(Items from a dataset)
◆ ◆ ◆
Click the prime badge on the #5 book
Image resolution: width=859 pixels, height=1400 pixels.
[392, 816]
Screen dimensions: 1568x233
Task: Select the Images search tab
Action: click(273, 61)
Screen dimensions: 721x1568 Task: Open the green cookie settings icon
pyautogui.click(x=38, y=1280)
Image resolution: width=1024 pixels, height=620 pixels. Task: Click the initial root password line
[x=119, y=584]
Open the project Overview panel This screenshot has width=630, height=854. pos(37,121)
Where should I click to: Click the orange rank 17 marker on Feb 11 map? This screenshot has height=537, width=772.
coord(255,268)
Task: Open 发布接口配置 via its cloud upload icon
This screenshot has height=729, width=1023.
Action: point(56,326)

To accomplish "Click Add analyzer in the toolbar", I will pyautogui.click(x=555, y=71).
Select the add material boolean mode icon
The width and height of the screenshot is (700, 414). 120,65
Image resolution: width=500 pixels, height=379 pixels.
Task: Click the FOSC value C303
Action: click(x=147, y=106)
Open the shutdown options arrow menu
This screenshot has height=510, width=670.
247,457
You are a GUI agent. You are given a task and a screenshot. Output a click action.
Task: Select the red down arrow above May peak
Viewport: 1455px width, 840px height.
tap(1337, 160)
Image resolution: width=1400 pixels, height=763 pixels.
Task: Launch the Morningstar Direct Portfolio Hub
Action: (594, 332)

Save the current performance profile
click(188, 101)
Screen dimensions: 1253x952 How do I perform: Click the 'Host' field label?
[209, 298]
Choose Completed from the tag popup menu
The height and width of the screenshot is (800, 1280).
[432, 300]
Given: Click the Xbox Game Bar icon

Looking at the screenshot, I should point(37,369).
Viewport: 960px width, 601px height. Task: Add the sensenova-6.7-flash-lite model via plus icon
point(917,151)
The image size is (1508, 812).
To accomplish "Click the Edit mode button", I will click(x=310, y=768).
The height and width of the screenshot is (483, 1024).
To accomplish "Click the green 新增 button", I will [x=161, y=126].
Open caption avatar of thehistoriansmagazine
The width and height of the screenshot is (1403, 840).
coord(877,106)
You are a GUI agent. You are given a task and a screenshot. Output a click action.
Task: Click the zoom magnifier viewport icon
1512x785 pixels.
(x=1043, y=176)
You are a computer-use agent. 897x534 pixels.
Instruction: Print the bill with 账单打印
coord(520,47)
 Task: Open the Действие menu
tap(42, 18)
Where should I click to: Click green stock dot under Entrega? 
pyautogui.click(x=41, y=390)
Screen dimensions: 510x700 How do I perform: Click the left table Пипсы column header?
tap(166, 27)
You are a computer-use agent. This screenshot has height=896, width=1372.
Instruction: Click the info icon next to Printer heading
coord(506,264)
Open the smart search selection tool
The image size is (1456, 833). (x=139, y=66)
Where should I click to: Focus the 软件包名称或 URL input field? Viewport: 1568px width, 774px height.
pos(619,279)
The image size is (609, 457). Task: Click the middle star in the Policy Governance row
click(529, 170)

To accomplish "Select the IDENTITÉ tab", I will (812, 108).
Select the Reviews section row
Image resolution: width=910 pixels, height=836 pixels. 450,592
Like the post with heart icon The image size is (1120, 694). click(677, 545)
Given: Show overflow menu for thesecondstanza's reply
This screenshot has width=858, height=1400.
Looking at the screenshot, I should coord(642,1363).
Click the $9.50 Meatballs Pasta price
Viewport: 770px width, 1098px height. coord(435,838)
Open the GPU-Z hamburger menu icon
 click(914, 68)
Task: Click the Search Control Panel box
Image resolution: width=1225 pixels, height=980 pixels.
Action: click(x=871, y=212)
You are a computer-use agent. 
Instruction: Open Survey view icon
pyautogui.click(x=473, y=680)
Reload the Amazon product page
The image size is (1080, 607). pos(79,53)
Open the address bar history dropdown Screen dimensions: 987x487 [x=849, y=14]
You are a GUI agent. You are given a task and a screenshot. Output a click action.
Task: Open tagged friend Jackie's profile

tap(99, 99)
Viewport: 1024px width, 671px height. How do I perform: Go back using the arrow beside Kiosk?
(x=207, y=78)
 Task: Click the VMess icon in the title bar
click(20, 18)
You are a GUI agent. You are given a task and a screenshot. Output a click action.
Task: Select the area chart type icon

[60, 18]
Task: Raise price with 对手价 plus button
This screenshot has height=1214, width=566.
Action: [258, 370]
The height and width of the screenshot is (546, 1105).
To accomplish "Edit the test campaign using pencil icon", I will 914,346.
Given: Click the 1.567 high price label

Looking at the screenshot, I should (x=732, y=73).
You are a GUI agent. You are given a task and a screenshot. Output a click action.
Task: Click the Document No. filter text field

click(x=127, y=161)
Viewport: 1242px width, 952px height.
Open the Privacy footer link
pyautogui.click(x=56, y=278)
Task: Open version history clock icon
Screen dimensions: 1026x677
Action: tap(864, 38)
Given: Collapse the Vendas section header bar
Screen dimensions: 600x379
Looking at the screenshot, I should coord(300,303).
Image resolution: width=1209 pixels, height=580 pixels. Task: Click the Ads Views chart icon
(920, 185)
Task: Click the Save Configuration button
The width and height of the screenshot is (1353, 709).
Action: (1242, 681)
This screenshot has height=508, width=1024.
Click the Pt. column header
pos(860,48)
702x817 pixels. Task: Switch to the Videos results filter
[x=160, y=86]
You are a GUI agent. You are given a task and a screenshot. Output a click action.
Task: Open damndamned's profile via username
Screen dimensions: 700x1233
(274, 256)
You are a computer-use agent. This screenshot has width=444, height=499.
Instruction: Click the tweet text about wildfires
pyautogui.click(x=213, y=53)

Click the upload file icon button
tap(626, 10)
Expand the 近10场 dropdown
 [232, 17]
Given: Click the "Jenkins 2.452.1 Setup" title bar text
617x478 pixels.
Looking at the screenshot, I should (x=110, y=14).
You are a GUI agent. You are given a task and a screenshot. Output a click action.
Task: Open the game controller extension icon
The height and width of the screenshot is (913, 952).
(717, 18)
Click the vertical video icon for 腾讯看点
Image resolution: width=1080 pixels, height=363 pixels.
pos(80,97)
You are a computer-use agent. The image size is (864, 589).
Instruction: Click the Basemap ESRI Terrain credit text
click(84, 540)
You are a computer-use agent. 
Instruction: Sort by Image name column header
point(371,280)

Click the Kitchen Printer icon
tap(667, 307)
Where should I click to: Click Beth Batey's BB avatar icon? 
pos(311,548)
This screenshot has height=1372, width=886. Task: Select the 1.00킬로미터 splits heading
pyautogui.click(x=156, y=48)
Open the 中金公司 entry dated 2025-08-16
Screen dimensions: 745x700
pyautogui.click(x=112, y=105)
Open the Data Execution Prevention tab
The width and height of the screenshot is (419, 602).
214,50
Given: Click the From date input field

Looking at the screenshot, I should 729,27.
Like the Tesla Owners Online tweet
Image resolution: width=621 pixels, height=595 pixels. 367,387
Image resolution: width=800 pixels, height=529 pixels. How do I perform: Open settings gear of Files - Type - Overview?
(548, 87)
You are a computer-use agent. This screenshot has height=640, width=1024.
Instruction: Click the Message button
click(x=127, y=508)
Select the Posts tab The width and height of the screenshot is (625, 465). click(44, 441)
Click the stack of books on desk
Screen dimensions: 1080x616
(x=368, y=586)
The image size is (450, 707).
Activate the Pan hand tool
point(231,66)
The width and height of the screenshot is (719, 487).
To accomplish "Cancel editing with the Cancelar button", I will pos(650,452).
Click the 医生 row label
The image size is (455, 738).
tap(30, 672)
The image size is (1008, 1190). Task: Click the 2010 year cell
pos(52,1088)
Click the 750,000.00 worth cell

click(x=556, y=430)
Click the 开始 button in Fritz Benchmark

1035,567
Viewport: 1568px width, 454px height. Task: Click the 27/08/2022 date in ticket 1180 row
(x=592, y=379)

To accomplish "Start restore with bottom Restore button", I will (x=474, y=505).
◆ ◆ ◆
● Task details: Find the word "computer" in the data and show each line that holds it.

● Reply:
You are a computer-use agent. 897x534 pixels.
You are a computer-use agent. This screenshot has height=896, width=1372.
You are a computer-use agent. 
You are a computer-use agent. This screenshot has width=444, height=499.
You are a computer-use agent. The image size is (864, 589).
You are a computer-use agent. 
You are a computer-use agent. This screenshot has height=640, width=1024.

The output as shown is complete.